§ Instructions to follow
Please reproduce all of the following data verbatim, line for line.

-=-=-

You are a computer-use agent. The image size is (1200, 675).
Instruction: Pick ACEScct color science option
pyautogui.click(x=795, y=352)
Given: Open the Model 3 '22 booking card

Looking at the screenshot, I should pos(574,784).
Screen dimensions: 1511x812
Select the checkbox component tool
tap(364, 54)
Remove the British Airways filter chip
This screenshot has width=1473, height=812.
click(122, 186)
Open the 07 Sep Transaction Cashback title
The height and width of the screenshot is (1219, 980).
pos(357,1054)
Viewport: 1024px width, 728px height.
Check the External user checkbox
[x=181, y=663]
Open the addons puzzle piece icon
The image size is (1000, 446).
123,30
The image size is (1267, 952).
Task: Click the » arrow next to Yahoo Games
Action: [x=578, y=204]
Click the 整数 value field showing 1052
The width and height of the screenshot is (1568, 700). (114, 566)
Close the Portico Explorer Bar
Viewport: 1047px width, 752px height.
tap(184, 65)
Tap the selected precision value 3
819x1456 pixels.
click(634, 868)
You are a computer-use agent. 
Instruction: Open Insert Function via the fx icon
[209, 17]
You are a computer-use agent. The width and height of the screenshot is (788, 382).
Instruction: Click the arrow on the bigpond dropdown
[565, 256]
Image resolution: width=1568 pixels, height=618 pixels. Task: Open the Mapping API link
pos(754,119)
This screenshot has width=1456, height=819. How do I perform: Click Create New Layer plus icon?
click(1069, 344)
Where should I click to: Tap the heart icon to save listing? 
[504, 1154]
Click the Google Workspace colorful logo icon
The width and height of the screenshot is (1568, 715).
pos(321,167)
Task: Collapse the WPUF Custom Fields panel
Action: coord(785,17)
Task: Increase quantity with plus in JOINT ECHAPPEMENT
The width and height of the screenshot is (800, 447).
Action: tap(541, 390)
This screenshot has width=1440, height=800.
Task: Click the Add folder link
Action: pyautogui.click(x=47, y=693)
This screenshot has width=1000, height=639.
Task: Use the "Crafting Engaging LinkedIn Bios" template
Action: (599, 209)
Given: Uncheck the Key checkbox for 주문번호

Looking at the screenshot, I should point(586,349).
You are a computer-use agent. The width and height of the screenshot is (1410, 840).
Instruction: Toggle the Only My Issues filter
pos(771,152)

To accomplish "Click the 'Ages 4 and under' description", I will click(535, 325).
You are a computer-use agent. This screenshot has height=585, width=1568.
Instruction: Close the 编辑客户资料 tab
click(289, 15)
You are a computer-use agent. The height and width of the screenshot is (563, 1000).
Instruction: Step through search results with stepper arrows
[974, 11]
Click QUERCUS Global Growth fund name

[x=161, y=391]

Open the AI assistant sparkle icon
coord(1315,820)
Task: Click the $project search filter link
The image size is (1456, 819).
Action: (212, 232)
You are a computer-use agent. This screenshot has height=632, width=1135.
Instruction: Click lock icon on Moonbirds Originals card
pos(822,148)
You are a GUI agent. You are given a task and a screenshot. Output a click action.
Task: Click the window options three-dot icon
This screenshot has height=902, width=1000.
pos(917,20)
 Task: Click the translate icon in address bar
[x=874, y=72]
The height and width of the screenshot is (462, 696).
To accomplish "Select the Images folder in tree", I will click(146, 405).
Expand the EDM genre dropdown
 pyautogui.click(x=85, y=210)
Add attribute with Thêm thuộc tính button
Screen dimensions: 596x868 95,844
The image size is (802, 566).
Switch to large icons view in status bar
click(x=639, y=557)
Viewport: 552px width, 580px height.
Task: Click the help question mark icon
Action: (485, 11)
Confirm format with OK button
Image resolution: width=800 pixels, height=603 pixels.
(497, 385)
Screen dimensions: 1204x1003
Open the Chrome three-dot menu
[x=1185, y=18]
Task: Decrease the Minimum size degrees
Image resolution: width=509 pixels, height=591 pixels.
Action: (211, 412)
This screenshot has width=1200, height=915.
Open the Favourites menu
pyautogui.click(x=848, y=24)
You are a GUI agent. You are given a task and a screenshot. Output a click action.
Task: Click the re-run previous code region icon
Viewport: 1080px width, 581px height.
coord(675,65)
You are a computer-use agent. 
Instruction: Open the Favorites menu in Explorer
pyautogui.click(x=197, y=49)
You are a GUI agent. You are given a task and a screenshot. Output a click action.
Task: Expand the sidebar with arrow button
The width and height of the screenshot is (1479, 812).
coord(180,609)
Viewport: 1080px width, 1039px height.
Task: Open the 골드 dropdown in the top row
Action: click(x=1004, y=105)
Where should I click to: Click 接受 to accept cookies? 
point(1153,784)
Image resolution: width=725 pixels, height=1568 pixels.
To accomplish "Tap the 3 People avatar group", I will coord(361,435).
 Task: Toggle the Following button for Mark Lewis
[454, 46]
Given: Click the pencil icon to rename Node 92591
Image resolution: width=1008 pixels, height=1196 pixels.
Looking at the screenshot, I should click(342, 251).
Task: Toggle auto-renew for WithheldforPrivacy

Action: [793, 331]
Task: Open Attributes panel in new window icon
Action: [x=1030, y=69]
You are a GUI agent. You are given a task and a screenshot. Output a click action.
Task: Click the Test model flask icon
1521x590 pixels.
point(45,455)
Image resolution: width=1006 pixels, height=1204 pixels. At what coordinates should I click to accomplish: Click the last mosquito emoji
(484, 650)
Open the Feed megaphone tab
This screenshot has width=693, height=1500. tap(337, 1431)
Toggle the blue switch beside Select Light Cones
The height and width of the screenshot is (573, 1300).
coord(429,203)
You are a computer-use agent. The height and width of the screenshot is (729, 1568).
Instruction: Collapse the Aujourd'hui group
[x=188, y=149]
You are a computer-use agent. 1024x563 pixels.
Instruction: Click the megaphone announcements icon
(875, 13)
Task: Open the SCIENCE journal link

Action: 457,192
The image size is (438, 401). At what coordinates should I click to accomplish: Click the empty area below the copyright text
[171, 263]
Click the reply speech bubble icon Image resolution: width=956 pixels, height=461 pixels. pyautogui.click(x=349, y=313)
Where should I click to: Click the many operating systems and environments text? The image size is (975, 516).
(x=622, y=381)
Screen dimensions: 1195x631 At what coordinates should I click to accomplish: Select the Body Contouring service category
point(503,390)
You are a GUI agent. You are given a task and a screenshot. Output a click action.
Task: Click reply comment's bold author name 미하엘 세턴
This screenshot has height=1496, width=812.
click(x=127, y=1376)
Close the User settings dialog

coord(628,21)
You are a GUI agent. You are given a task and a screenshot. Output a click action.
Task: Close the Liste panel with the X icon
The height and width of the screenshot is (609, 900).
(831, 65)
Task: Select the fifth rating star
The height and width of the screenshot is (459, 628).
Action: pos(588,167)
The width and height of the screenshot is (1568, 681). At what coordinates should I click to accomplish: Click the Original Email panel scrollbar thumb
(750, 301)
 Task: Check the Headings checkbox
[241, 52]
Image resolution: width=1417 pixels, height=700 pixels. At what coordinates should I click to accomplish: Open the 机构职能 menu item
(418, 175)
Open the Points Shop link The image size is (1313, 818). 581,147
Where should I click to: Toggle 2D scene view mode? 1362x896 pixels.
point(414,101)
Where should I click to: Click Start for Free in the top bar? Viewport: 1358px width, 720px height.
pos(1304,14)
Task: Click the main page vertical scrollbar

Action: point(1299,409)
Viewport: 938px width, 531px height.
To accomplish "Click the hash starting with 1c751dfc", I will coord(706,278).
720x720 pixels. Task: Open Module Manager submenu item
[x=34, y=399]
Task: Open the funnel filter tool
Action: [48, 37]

-=-=-

§ Result of this task
You are a computer-use agent. The image size is (1200, 675).
Instruction: Pick ACEScct color science option
pyautogui.click(x=795, y=352)
Given: Open the Model 3 '22 booking card

Looking at the screenshot, I should pos(574,784).
Screen dimensions: 1511x812
Select the checkbox component tool
tap(364, 54)
Remove the British Airways filter chip
This screenshot has width=1473, height=812.
click(122, 186)
Open the 07 Sep Transaction Cashback title
The height and width of the screenshot is (1219, 980).
pos(357,1054)
Viewport: 1024px width, 728px height.
Check the External user checkbox
[x=181, y=663]
Open the addons puzzle piece icon
The image size is (1000, 446).
123,30
The image size is (1267, 952).
Task: Click the » arrow next to Yahoo Games
Action: [x=578, y=204]
Click the 整数 value field showing 1052
The width and height of the screenshot is (1568, 700). (114, 566)
Close the Portico Explorer Bar
Viewport: 1047px width, 752px height.
tap(184, 65)
Tap the selected precision value 3
819x1456 pixels.
click(634, 868)
You are a computer-use agent. 
Instruction: Open Insert Function via the fx icon
[209, 17]
You are a computer-use agent. The width and height of the screenshot is (788, 382).
Instruction: Click the arrow on the bigpond dropdown
[565, 256]
Image resolution: width=1568 pixels, height=618 pixels. Task: Open the Mapping API link
pos(754,119)
This screenshot has width=1456, height=819. How do I perform: Click Create New Layer plus icon?
click(1069, 344)
Where should I click to: Tap the heart icon to save listing? 
[504, 1154]
Click the Google Workspace colorful logo icon
The width and height of the screenshot is (1568, 715).
pos(321,167)
Task: Collapse the WPUF Custom Fields panel
Action: coord(785,17)
Task: Increase quantity with plus in JOINT ECHAPPEMENT
The width and height of the screenshot is (800, 447).
Action: tap(541, 390)
This screenshot has width=1440, height=800.
Task: Click the Add folder link
Action: pyautogui.click(x=47, y=693)
This screenshot has width=1000, height=639.
Task: Use the "Crafting Engaging LinkedIn Bios" template
Action: (599, 209)
Given: Uncheck the Key checkbox for 주문번호

Looking at the screenshot, I should point(586,349).
You are a computer-use agent. The width and height of the screenshot is (1410, 840).
Instruction: Toggle the Only My Issues filter
pos(771,152)

To accomplish "Click the 'Ages 4 and under' description", I will click(535, 325).
You are a computer-use agent. This screenshot has height=585, width=1568.
Instruction: Close the 编辑客户资料 tab
click(289, 15)
You are a computer-use agent. The height and width of the screenshot is (563, 1000).
Instruction: Step through search results with stepper arrows
[974, 11]
Click QUERCUS Global Growth fund name

[x=161, y=391]

Open the AI assistant sparkle icon
coord(1315,820)
Task: Click the $project search filter link
The image size is (1456, 819).
Action: (212, 232)
You are a computer-use agent. This screenshot has height=632, width=1135.
Instruction: Click lock icon on Moonbirds Originals card
pos(822,148)
You are a GUI agent. You are given a task and a screenshot. Output a click action.
Task: Click the window options three-dot icon
This screenshot has height=902, width=1000.
pos(917,20)
 Task: Click the translate icon in address bar
[x=874, y=72]
The height and width of the screenshot is (462, 696).
To accomplish "Select the Images folder in tree", I will click(146, 405).
Expand the EDM genre dropdown
 pyautogui.click(x=85, y=210)
Add attribute with Thêm thuộc tính button
Screen dimensions: 596x868 95,844
The image size is (802, 566).
Switch to large icons view in status bar
click(x=639, y=557)
Viewport: 552px width, 580px height.
Task: Click the help question mark icon
Action: (485, 11)
Confirm format with OK button
Image resolution: width=800 pixels, height=603 pixels.
(497, 385)
Screen dimensions: 1204x1003
Open the Chrome three-dot menu
[x=1185, y=18]
Task: Decrease the Minimum size degrees
Image resolution: width=509 pixels, height=591 pixels.
Action: (211, 412)
This screenshot has width=1200, height=915.
Open the Favourites menu
pyautogui.click(x=848, y=24)
You are a GUI agent. You are given a task and a screenshot. Output a click action.
Task: Click the re-run previous code region icon
Viewport: 1080px width, 581px height.
coord(675,65)
You are a computer-use agent. 
Instruction: Open the Favorites menu in Explorer
pyautogui.click(x=197, y=49)
You are a GUI agent. You are given a task and a screenshot. Output a click action.
Task: Expand the sidebar with arrow button
The width and height of the screenshot is (1479, 812).
coord(180,609)
Viewport: 1080px width, 1039px height.
Task: Open the 골드 dropdown in the top row
Action: click(x=1004, y=105)
Where should I click to: Click 接受 to accept cookies? 
point(1153,784)
Image resolution: width=725 pixels, height=1568 pixels.
To accomplish "Tap the 3 People avatar group", I will coord(361,435).
 Task: Toggle the Following button for Mark Lewis
[454, 46]
Given: Click the pencil icon to rename Node 92591
Image resolution: width=1008 pixels, height=1196 pixels.
Looking at the screenshot, I should click(342, 251).
Task: Toggle auto-renew for WithheldforPrivacy

Action: [793, 331]
Task: Open Attributes panel in new window icon
Action: [x=1030, y=69]
You are a GUI agent. You are given a task and a screenshot. Output a click action.
Task: Click the Test model flask icon
1521x590 pixels.
point(45,455)
Image resolution: width=1006 pixels, height=1204 pixels. At what coordinates should I click to accomplish: Click the last mosquito emoji
(484, 650)
Open the Feed megaphone tab
This screenshot has width=693, height=1500. tap(337, 1431)
Toggle the blue switch beside Select Light Cones
The height and width of the screenshot is (573, 1300).
coord(429,203)
You are a computer-use agent. The height and width of the screenshot is (729, 1568).
Instruction: Collapse the Aujourd'hui group
[x=188, y=149]
You are a computer-use agent. 1024x563 pixels.
Instruction: Click the megaphone announcements icon
(875, 13)
Task: Open the SCIENCE journal link

Action: 457,192
The image size is (438, 401). At what coordinates should I click to accomplish: Click the empty area below the copyright text
[171, 263]
Click the reply speech bubble icon Image resolution: width=956 pixels, height=461 pixels. pyautogui.click(x=349, y=313)
Where should I click to: Click the many operating systems and environments text? The image size is (975, 516).
(x=622, y=381)
Screen dimensions: 1195x631 At what coordinates should I click to accomplish: Select the Body Contouring service category
point(503,390)
You are a GUI agent. You are given a task and a screenshot. Output a click action.
Task: Click reply comment's bold author name 미하엘 세턴
This screenshot has height=1496, width=812.
click(x=127, y=1376)
Close the User settings dialog

coord(628,21)
You are a GUI agent. You are given a task and a screenshot. Output a click action.
Task: Close the Liste panel with the X icon
The height and width of the screenshot is (609, 900).
(831, 65)
Task: Select the fifth rating star
The height and width of the screenshot is (459, 628).
Action: pos(588,167)
The width and height of the screenshot is (1568, 681). At what coordinates should I click to accomplish: Click the Original Email panel scrollbar thumb
(750, 301)
 Task: Check the Headings checkbox
[241, 52]
Image resolution: width=1417 pixels, height=700 pixels. At what coordinates should I click to accomplish: Open the 机构职能 menu item
(418, 175)
Open the Points Shop link The image size is (1313, 818). 581,147
Where should I click to: Toggle 2D scene view mode? 1362x896 pixels.
point(414,101)
Where should I click to: Click Start for Free in the top bar? Viewport: 1358px width, 720px height.
pos(1304,14)
Task: Click the main page vertical scrollbar

Action: point(1299,409)
Viewport: 938px width, 531px height.
To accomplish "Click the hash starting with 1c751dfc", I will coord(706,278).
720x720 pixels. Task: Open Module Manager submenu item
[x=34, y=399]
Task: Open the funnel filter tool
Action: [48, 37]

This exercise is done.